- What you need to do
Arrange everything from the line containing "Click the rocket" down to the end of the data as a Markdown table with a column "Row" for the row number and a column "Text" for the line, skipping blank lines. Leave the pictures out of the answer.
= = = = =
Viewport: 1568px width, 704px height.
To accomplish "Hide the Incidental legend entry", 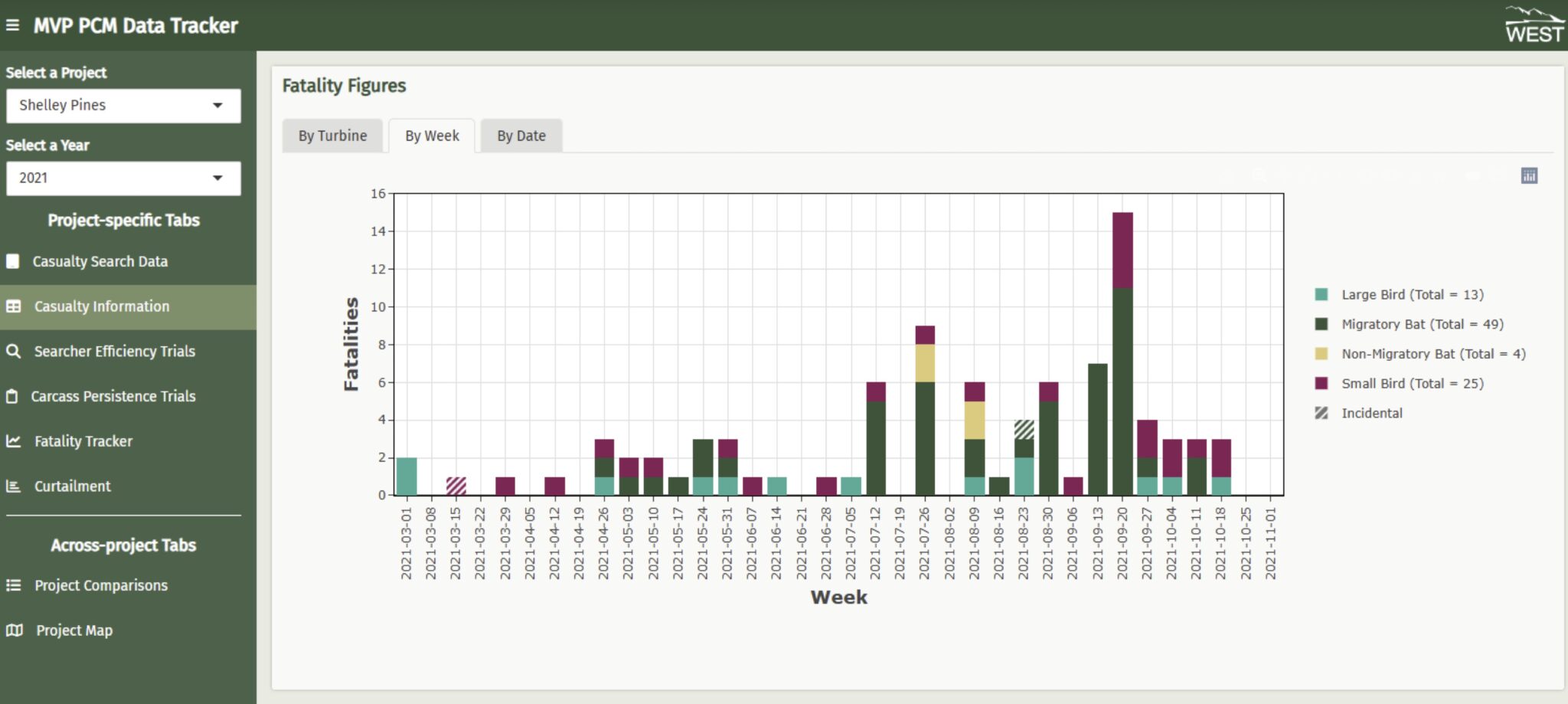I will pos(1371,414).
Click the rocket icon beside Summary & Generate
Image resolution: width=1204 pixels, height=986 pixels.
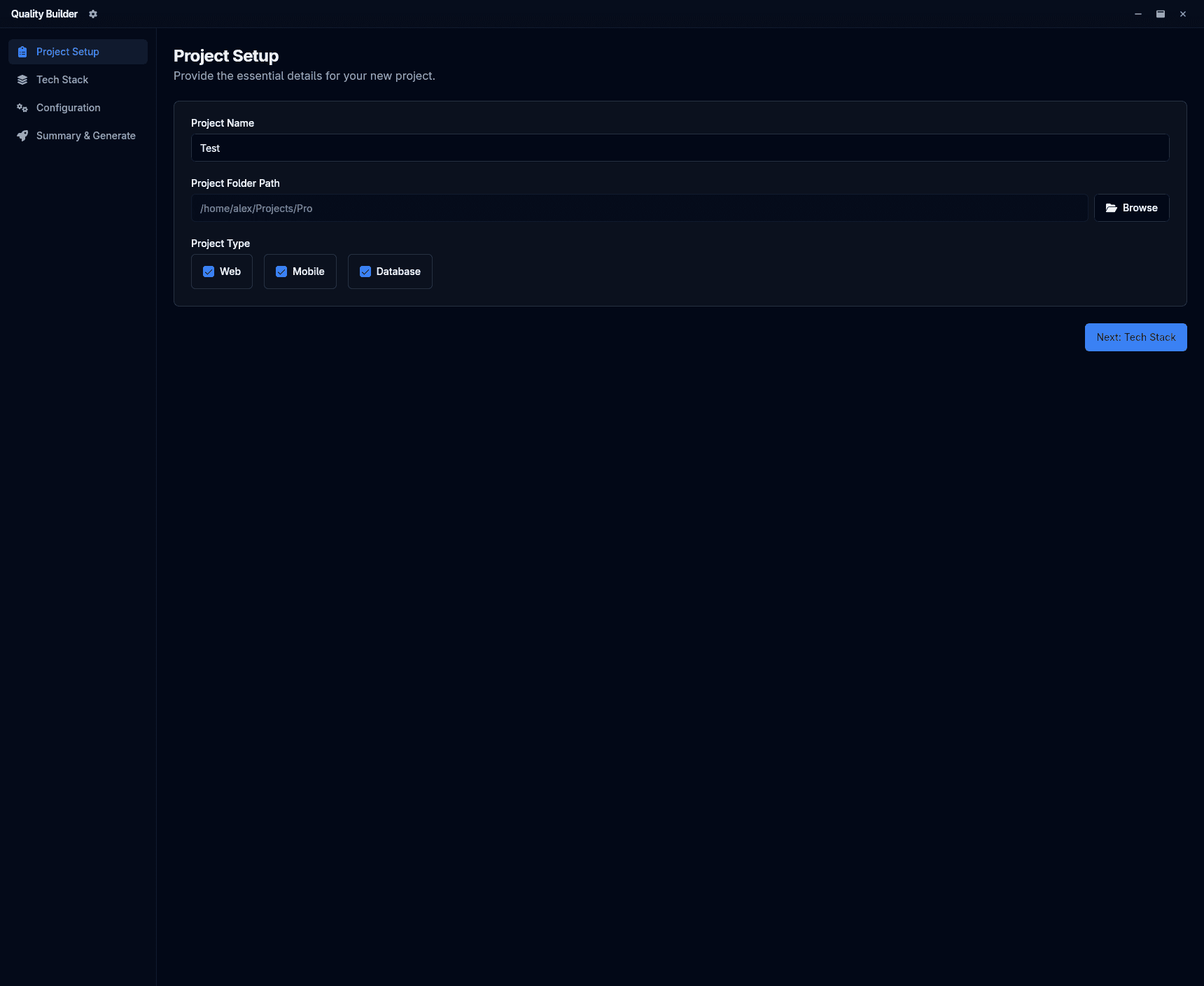(22, 136)

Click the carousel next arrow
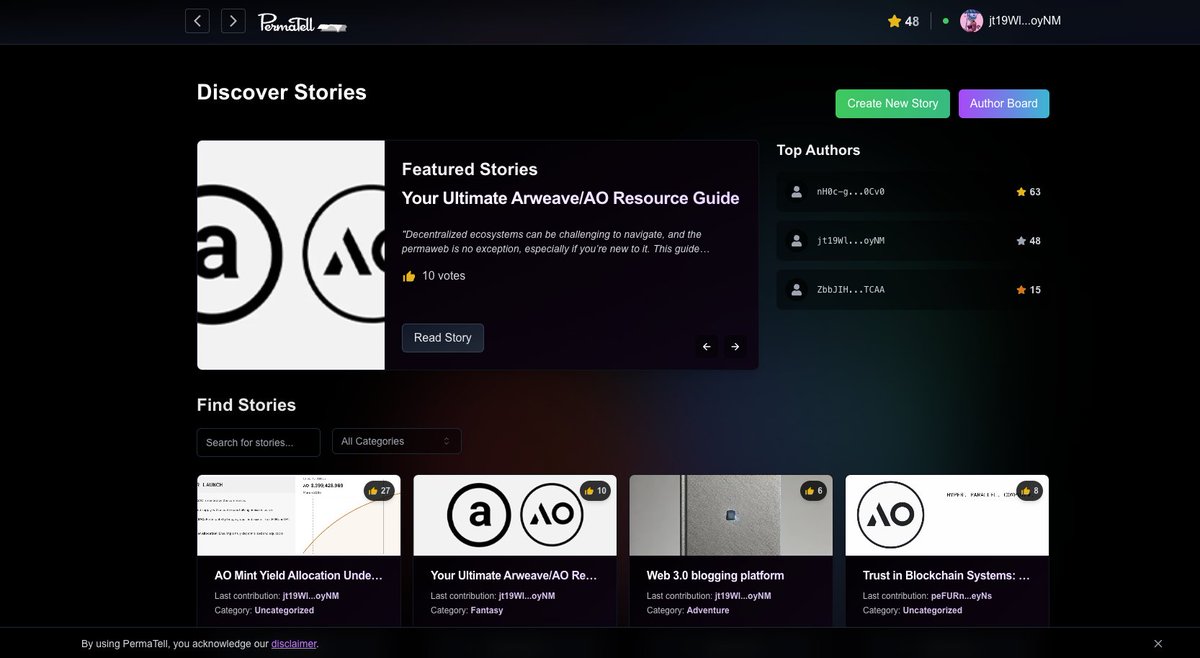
= = = = =
- Solution for this task
| Row | Text |
|---|---|
| 1 | Click the rocket icon beside Summary & Generate |
| 2 | Image resolution: width=1204 pixels, height=986 pixels. |
| 3 | (22, 136) |
| 4 | Click the carousel next arrow |